Di tengah aksi penyampaian pendapat tersebut, gelombang massa secara serentak menyuarakan tuntutan ekonomi mereka di depan gedung perusahaan.
"Bayarkan lembur kami!" teriak massa sebagaimana dilansir dari detikcom.
Pihak kepolisian membenarkan adanya pengerahan personel pengamanan ketat di lokasi demonstrasi untuk mengantisipasi gangguan ketertiban umum dan kemacetan lalu lintas sejak pagi hari.
“Benar (ada aksi unjuk rasa), pengamanan pukul 07.00 WIB,” ujar Maryatti saat dikonfirmasi Kompas.com, Senin (25/5/2026).
Sebelum aksi unjuk rasa ini resmi digelar di kawasan Pantai Indah Kapuk, perwakilan buruh telah memberikan konfirmasi tertulis mengenai estimasi jumlah massa yang akan turun ke jalan.
“Aksi massa dari Indomaret Jabodetabek sekitar 1.000 aksi massa.
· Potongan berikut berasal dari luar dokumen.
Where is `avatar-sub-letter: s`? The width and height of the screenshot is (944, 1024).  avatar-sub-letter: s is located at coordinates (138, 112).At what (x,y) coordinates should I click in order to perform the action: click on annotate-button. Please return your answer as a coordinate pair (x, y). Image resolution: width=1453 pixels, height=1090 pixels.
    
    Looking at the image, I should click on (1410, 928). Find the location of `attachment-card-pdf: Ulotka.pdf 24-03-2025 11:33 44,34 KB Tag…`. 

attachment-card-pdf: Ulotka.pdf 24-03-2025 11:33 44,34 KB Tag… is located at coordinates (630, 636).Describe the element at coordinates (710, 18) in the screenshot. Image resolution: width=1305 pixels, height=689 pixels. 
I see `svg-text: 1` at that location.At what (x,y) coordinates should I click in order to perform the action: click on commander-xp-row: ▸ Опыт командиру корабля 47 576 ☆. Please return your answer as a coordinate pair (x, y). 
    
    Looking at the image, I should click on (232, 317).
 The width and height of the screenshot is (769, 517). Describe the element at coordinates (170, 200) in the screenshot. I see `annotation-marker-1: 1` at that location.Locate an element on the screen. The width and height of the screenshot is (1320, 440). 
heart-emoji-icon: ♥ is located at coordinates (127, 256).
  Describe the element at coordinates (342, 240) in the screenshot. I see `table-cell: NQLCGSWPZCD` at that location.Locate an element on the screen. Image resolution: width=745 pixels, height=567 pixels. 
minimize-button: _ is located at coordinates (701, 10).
Sebanyak 11 federasi serikat pekerja dari Konfederasi Serikat Pekerja Indonesia (KSPI) sekitar ada 1.500 aksi massa,” ungkap mereka saat dihubungi Kompas.com melalui pesan singkat, Jumat.
Melalui akun resmi TMC Polda Metro Jaya di platform X, pihak berwenang mengonfirmasi bahwa jalannya penyampaian pendapat oleh Aliansi Serikat Pekerja di depan Menara Indomaret PIK pada pukul 10.02 WIB sempat membuat situasi lalu lintas ramai lancar sebelum akhirnya padat berimbas penutupan jalan.
"10.02 Saat ini sedang berlangsung kegiatan penyampaian pendapat dari Aliansi Serikat Pekerja di depan Menara Indomaret PIK Jakarta Utara, untuk saat ini arus lalu lintas di sekitar lokasi terpantau masih ramai lancar," tulis TMC Polda Metro Jaya melalui akun resminya di platform X, Selasa (26/5/2026).
Kepadatan yang semakin meningkat di sekitar lokasi unjuk rasa memaksa jajaran Satlantas wilayah hukum Jakarta Barat melakukan rekayasa arus kendaraan demi menjaga keamanan di sekitar bundaran kantor pusat ritel tersebut.
"11.39 Anggota Satlantas Jakarta Barat melakukan pengaturan lalu lintas di Pertigaan Bukit Golf PIK Jakarta Utara dikarenakan ada penutupan jalur dalam rangka kegiatan penyampaian pendapat, untuk arus lalu lintas yang mengarah Bundaran Menara Indomaret terpantau cukup padat," tulis akun tersebut.
Hingga berita ini ditayangkan, pihak manajemen PT Indomarco Prismatama masih belum memberikan pernyataan resmi terkait tuntutan buruh tersebut. Upaya konfirmasi telah dilakukan kepada Marketing Communication Director Bastari Akmal serta Direktur Pemasaran Wiwiek Yusuf, namun keduanya belum memberikan respons.